None of the people who died over the last three days were wearing life vests, according to the responding agencies.
Properly fitted life vests are a “critically important” piece of gear for people who both work and recreate on Maine’s waters, as they assist in keeping a person’s head above water if they are struggling to swim, Maine Marine Patrol spokesperson Jeff Nichols said.
“We just always encourage a safety first approach for people who spend their working life on the water and for people who recreate on the water. A life jacket is really a critically important piece of gear,” Nichols said.
It is believed that the man who fell in the Saco River did not know how to swim, Latti said, nor did the teenage girl rescued in Greene, according to the Androscoggin County Sheriff’s Office.
The two young men who drowned in Messalonskee Lake were unable to swim back to the pontoon boat they jumped off after wind blew the boat too far away, Latti said.
He urged that people only swim in areas that are equal with their swimming experience.
”If you’re not an experienced swimmer, don’t head out to the deepest water farthest from shore. Enjoy the water in a shallow area,” he said.

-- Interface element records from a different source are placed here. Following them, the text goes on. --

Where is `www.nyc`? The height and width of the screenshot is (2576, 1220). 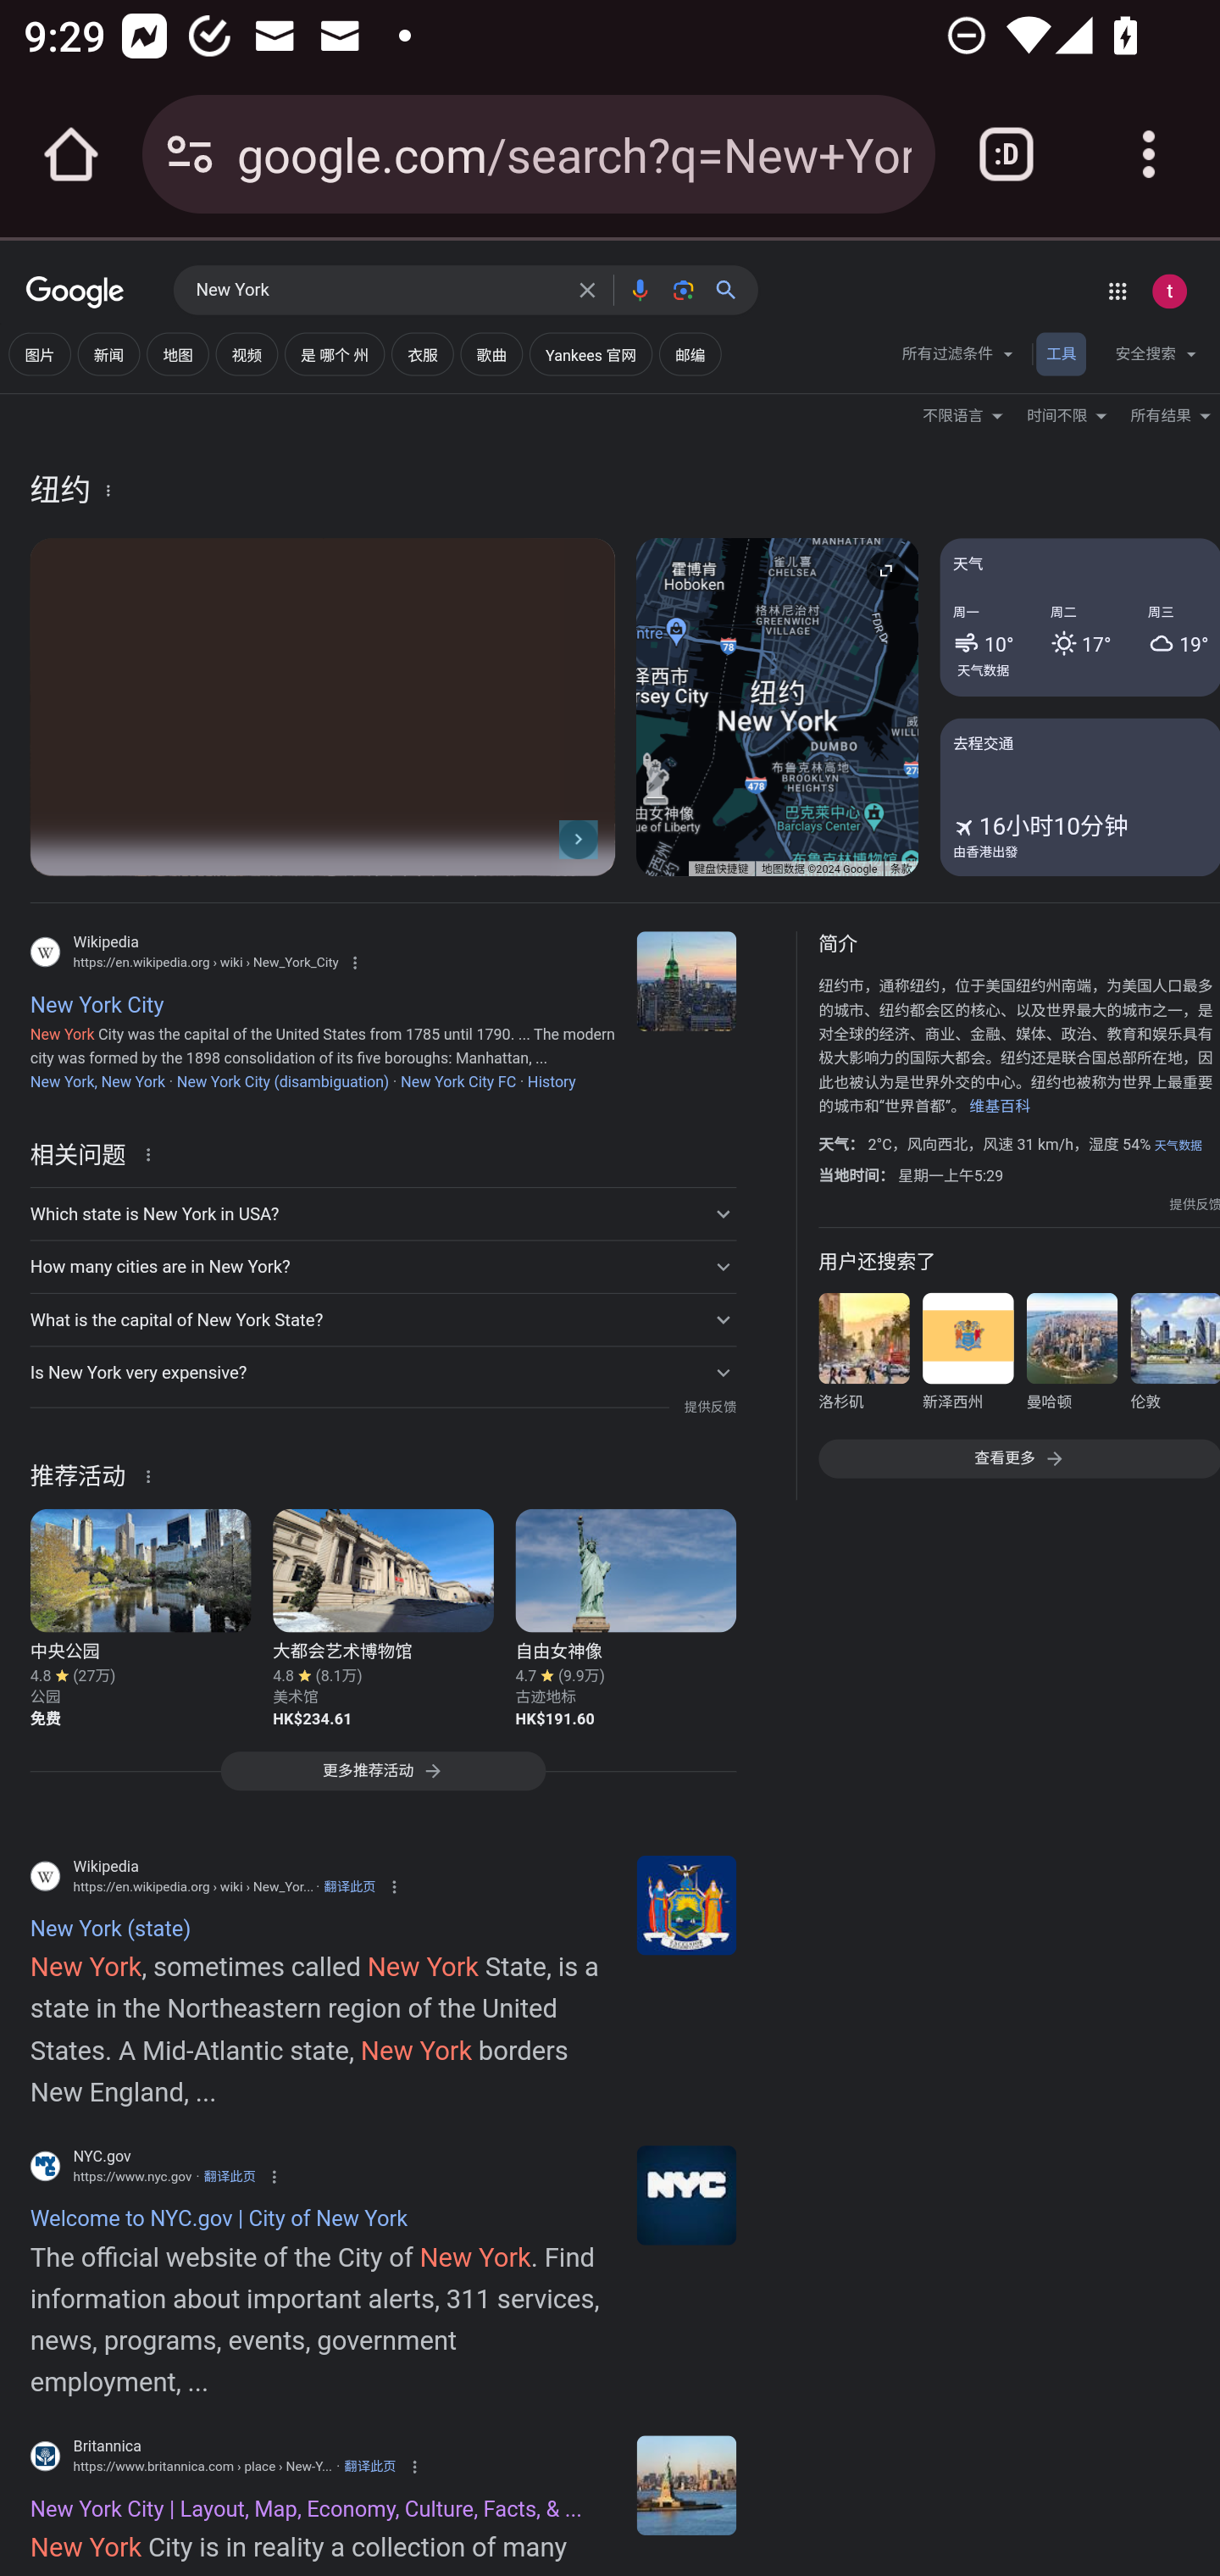 www.nyc is located at coordinates (686, 2196).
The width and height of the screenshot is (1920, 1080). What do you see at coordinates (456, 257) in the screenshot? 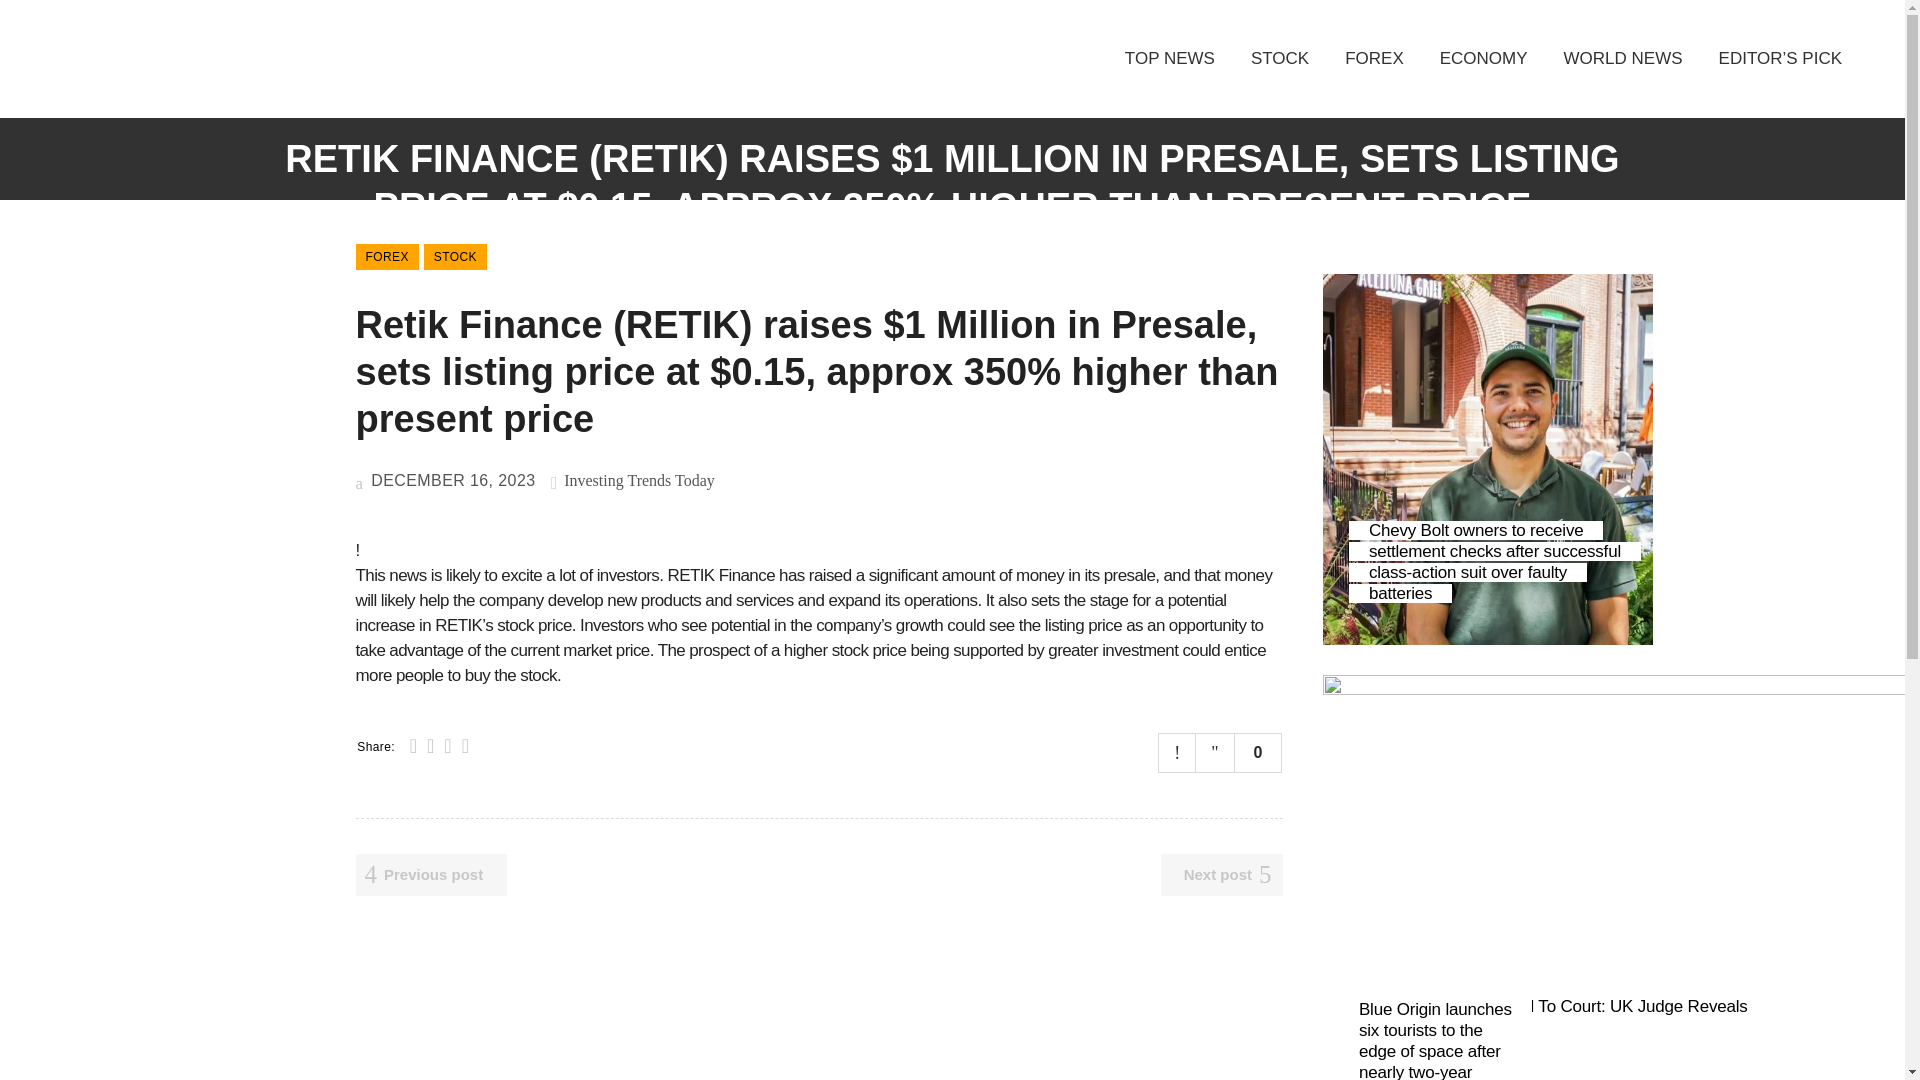
I see `STOCK` at bounding box center [456, 257].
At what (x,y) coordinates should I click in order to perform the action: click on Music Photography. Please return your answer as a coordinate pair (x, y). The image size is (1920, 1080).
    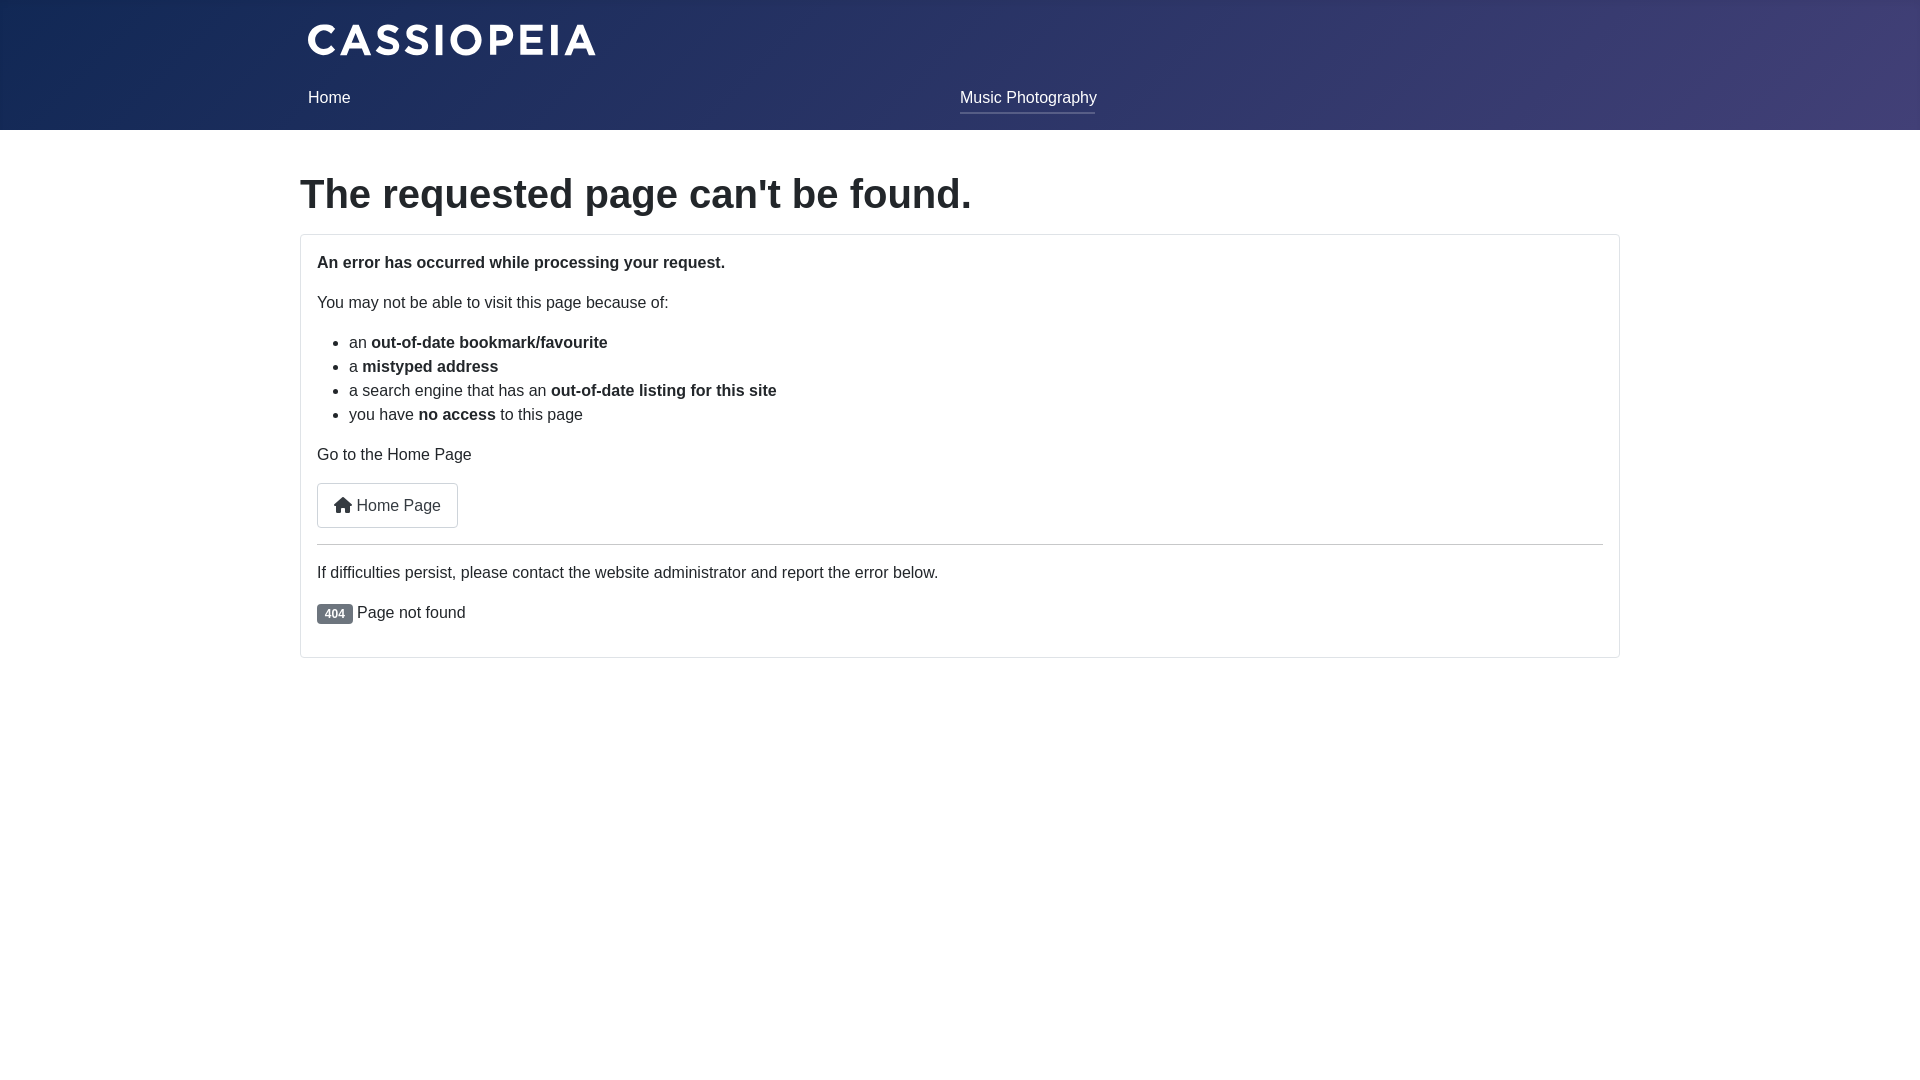
    Looking at the image, I should click on (1028, 98).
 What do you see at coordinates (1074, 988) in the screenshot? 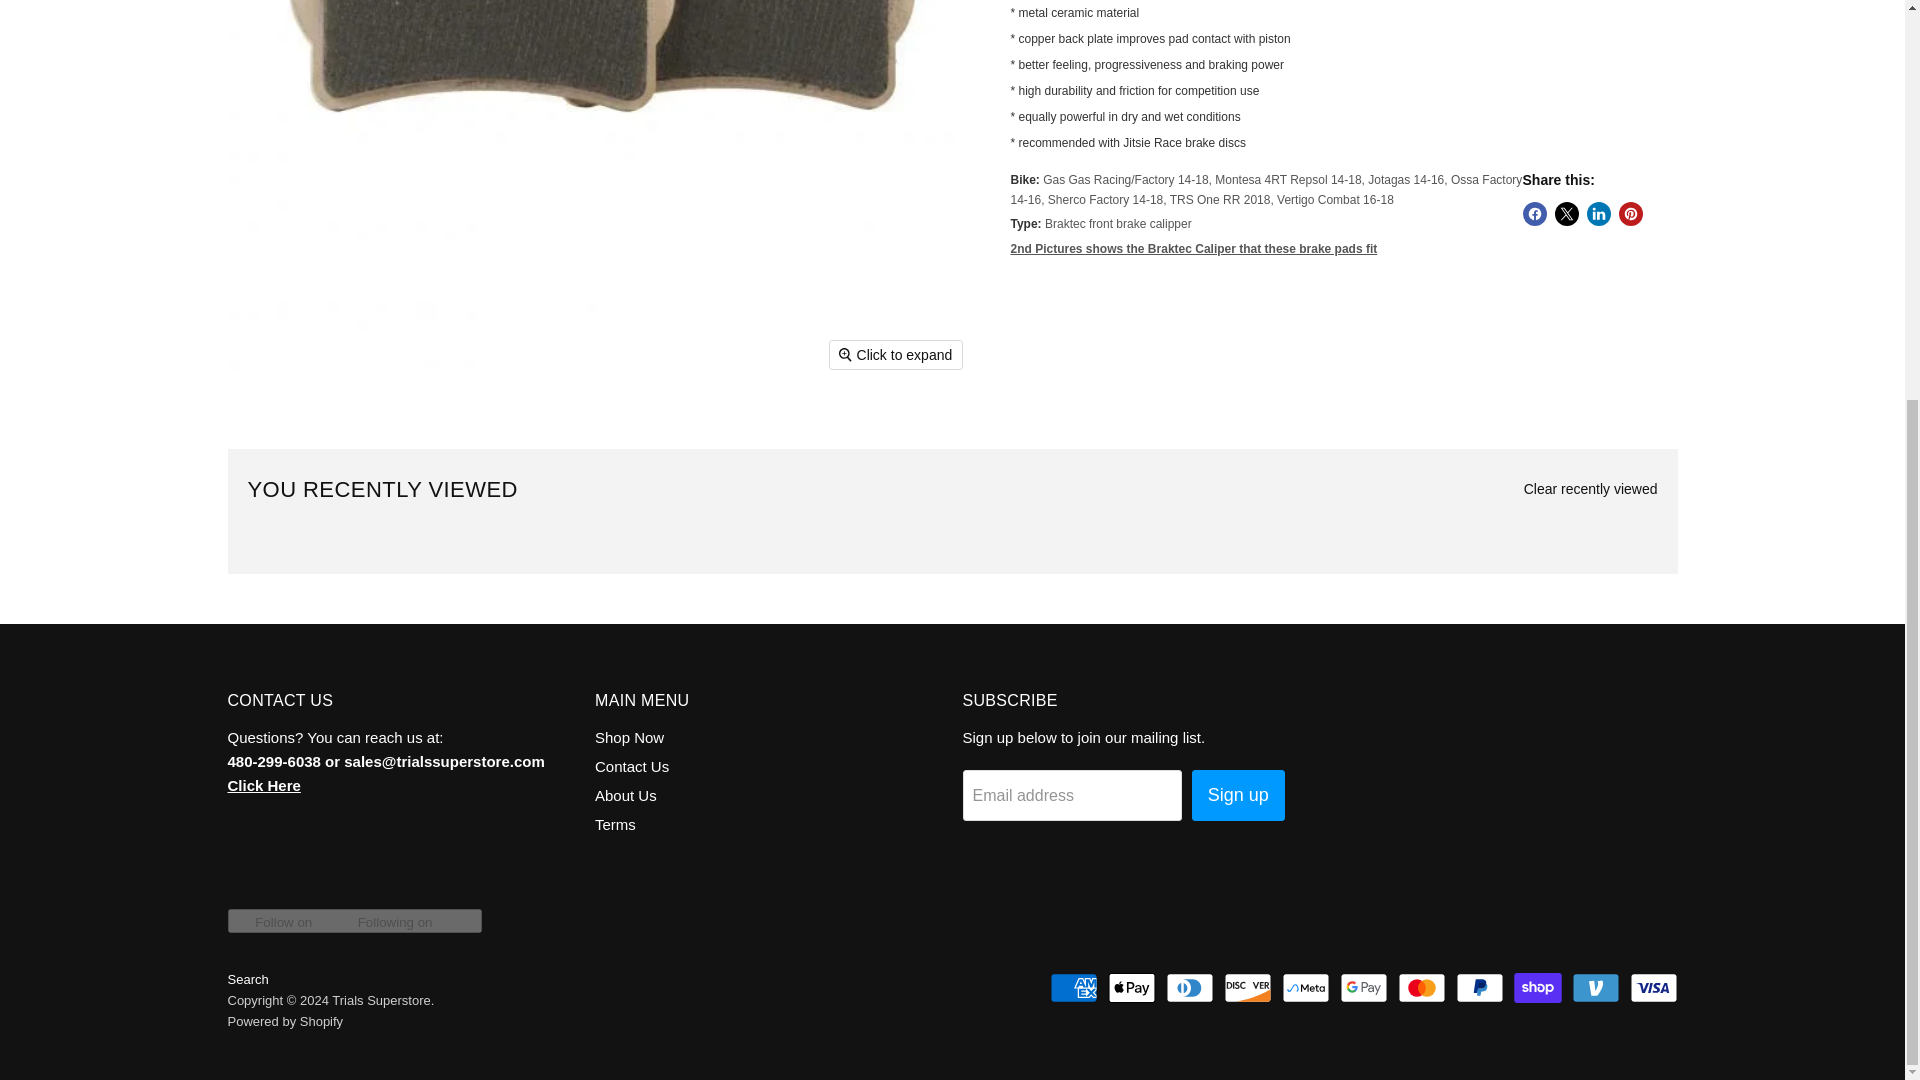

While the weather has been unseasonably warm across the state in recent days, Latti and Nichols said it’s also important to remember that Maine’s waters — especially coastal waters — have not warmed up to peak summer temperatures yet.
The National Weather Service has been issuing “beach hazard” statements on warm weather weekends since mid-April, reminding people that while temperatures might be warm, the ocean waters are still below 60 degrees.
There was also a “special weather” statement issued over the weekend, which is a similar water temperature reminder issued for inland waters. However, a meteorologist at the National Weather Service station in Gray said that since many of Maine’s lakes and ponds are now over 60 degrees they will likely suspend issuing those statements for inland waters for the summer.
Prolonged exposure to cold water can lead to hypothermia and increase the risk of drowning, especially if a person is not wearing a life vest, according to Latti and Nichols.
“Even when you lose the bulk of the ability to utilize your muscles, that life jacket keeps your head afloat and you can still breathe even if you’re unable to move as well,” Latti said.